Speaking for myself, the first form is more natural- even if it’s a useless cat, because I’m always cat-ing files to see their structure. Then progressively tacking on different transforms. And then finally putting it in whatever I want as output.
It’s so ingrained, I’m more likely than not to just write it out that way even when I know exactly what I’m doing from the onset.
generally, speaking, if you don't have an idea of how big the file is, or it would take up too much real-estate on your terminal window, sure. 100%. It was just an example.
lot's of times we sort of know what we are working with, but don't remember the particulars especially
I really recommend folks use "less" over cat, especially keyboard oriented folks. Different terminal emulators don't always have the scroll behavior I want, not do they always allow me to search the file I'm looking at. "less" does all those things, in nearly every environment no matter the terminal emulator, and has other wonderful options to boot (chop long lines so they don't wrap can be nice for logs, line numbers can be VITAL, etc).
I still uselessly use cat though, it's such a nice way to build a pipeline.
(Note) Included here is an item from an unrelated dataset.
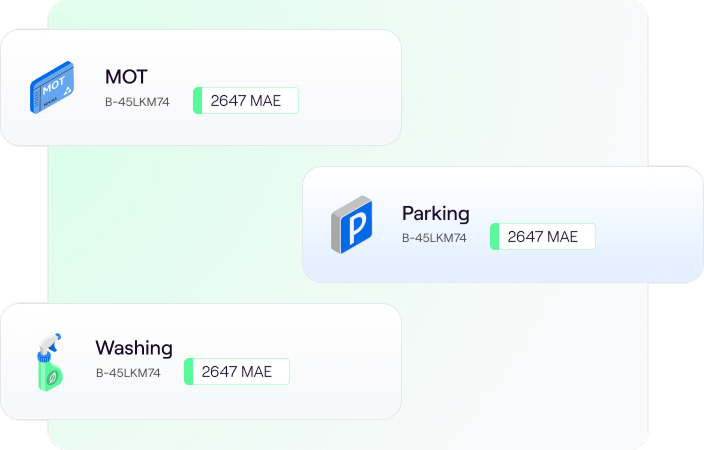The width and height of the screenshot is (704, 450).
Task: Click the green bar beside Parking price
Action: coord(494,237)
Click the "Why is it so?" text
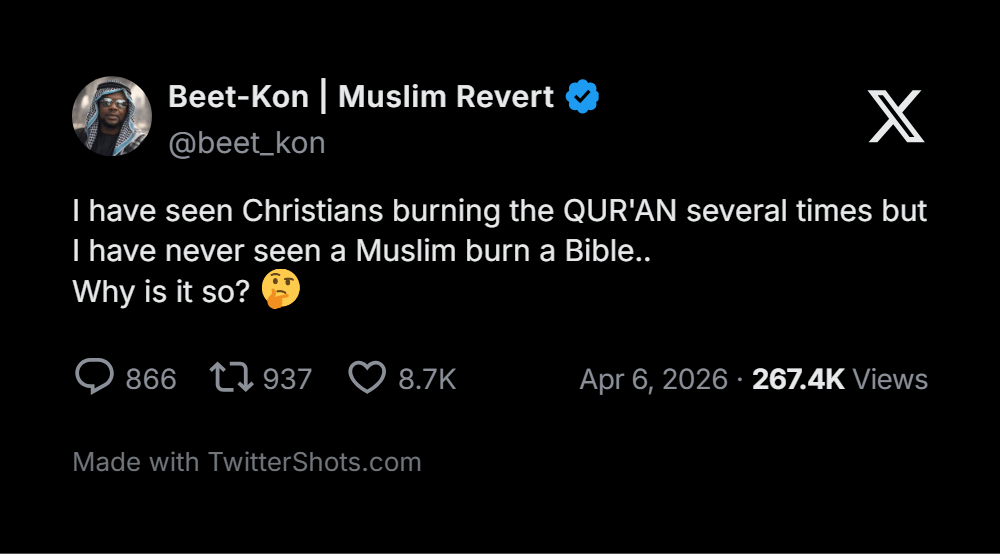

As a scientist who cares about reproducibility, the big difference between the "useless cat" and providing the input file name on the command line is that, in the latter case, the program can capture that file name and reproduce it. That is harder when using stdin.
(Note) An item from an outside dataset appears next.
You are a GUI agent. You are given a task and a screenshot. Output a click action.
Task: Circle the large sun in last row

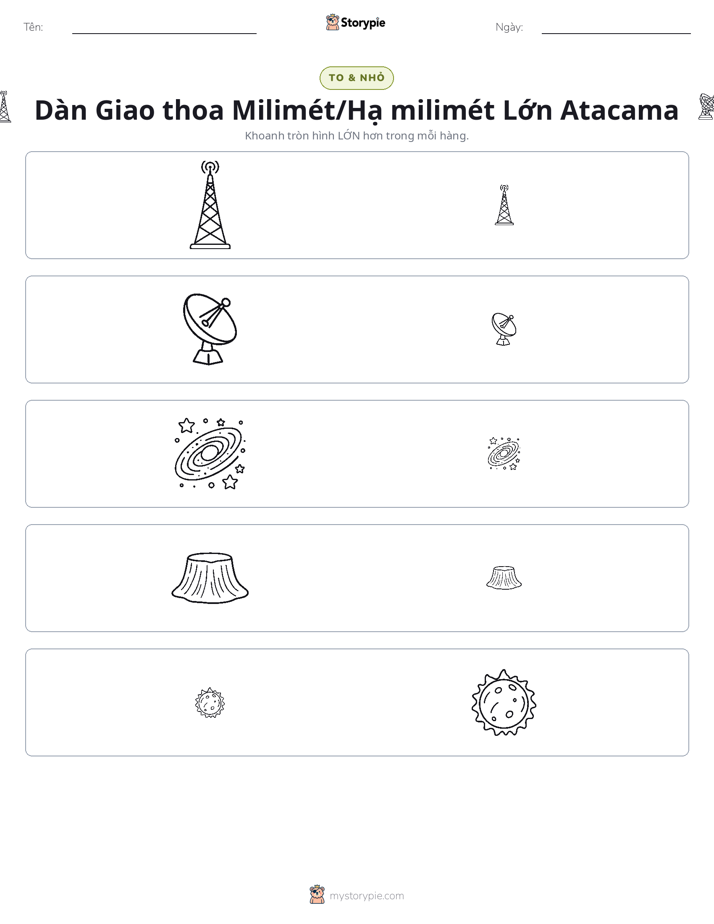(504, 702)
Many of my programs and scripts start output with the line:
# cmd arg1 arg2 arg3 ...
and simply echo back lines that start with '#'. That way, I have an internal record of the program that was run and the data file that was read (as well as previous parts of the analysis chain).
And, 'R' ignores lines starting with '#', so the record is there, but does not affect later analyses.
It’s so ingrained, I’m more likely than not to just write it out that way even when I know exactly what I’m doing from the onset.